What you will do:
Taking the line that contains "Click line number 2 in the gutter" as the first, copy each line exactly up to and including the last line below.

Recorded information:
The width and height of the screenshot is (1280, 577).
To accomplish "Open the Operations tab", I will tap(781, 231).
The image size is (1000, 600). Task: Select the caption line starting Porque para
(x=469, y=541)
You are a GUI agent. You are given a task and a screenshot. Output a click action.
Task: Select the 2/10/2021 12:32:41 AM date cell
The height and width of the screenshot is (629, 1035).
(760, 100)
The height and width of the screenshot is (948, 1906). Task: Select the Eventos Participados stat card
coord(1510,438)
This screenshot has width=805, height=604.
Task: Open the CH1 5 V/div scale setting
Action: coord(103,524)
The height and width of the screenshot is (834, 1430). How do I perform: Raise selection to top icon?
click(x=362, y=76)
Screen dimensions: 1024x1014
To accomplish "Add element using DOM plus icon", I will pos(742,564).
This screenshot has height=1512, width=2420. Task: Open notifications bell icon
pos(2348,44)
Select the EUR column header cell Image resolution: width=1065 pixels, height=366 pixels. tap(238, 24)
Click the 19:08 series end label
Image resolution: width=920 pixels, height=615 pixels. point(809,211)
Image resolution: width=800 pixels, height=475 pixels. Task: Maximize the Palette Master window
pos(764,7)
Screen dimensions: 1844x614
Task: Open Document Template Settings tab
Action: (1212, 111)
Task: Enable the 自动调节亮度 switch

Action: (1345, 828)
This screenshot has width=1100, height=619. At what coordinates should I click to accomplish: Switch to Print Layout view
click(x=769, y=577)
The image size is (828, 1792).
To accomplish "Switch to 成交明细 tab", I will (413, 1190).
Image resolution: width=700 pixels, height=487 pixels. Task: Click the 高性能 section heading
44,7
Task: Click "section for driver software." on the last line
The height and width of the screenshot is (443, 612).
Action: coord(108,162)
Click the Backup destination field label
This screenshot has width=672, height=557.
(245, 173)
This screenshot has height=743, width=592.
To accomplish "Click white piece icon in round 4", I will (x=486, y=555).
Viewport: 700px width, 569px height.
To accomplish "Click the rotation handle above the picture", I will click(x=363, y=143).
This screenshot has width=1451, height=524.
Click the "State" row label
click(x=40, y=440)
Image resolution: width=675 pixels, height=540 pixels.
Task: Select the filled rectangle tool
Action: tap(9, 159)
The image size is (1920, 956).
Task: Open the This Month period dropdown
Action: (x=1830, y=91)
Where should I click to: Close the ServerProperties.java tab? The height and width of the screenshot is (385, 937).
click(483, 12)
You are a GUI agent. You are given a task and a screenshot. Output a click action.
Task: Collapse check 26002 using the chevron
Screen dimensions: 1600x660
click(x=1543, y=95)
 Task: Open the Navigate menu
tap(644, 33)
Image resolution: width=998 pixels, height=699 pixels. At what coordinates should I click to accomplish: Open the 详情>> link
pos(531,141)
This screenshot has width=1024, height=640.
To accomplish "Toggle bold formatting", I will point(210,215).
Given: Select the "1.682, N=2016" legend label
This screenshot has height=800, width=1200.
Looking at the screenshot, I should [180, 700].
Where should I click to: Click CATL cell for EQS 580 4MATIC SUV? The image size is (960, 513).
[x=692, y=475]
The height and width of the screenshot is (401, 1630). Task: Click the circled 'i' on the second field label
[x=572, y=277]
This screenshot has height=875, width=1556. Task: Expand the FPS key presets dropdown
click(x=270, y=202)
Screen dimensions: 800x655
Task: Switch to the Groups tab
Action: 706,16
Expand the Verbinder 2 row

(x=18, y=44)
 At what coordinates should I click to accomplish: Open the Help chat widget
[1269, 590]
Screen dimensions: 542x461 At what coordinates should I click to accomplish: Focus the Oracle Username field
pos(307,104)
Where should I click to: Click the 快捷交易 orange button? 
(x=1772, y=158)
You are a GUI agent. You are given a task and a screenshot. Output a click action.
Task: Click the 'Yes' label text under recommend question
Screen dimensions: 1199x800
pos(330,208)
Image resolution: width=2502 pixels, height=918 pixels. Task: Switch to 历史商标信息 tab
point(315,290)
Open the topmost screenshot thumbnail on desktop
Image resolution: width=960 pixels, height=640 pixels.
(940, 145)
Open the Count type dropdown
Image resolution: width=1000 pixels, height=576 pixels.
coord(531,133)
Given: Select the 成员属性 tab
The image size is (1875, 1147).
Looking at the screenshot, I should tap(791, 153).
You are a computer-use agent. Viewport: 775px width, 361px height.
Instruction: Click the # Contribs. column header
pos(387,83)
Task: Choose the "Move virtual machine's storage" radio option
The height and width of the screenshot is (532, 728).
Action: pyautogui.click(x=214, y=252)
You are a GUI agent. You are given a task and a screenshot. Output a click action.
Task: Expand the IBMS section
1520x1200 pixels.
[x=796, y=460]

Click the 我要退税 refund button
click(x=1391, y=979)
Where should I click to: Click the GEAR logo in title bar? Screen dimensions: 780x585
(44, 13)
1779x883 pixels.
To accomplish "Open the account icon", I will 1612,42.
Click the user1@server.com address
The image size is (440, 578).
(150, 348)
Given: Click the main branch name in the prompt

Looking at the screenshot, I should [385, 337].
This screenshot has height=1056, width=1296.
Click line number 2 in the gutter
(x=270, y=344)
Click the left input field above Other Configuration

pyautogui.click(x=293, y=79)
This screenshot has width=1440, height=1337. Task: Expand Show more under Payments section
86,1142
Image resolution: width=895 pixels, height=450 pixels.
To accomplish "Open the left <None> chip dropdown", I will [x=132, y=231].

Answer for the task:
Click line number 2 in the gutter
(x=270, y=344)
Click the left input field above Other Configuration

pyautogui.click(x=293, y=79)
This screenshot has width=1440, height=1337. Task: Expand Show more under Payments section
86,1142
Image resolution: width=895 pixels, height=450 pixels.
To accomplish "Open the left <None> chip dropdown", I will [x=132, y=231].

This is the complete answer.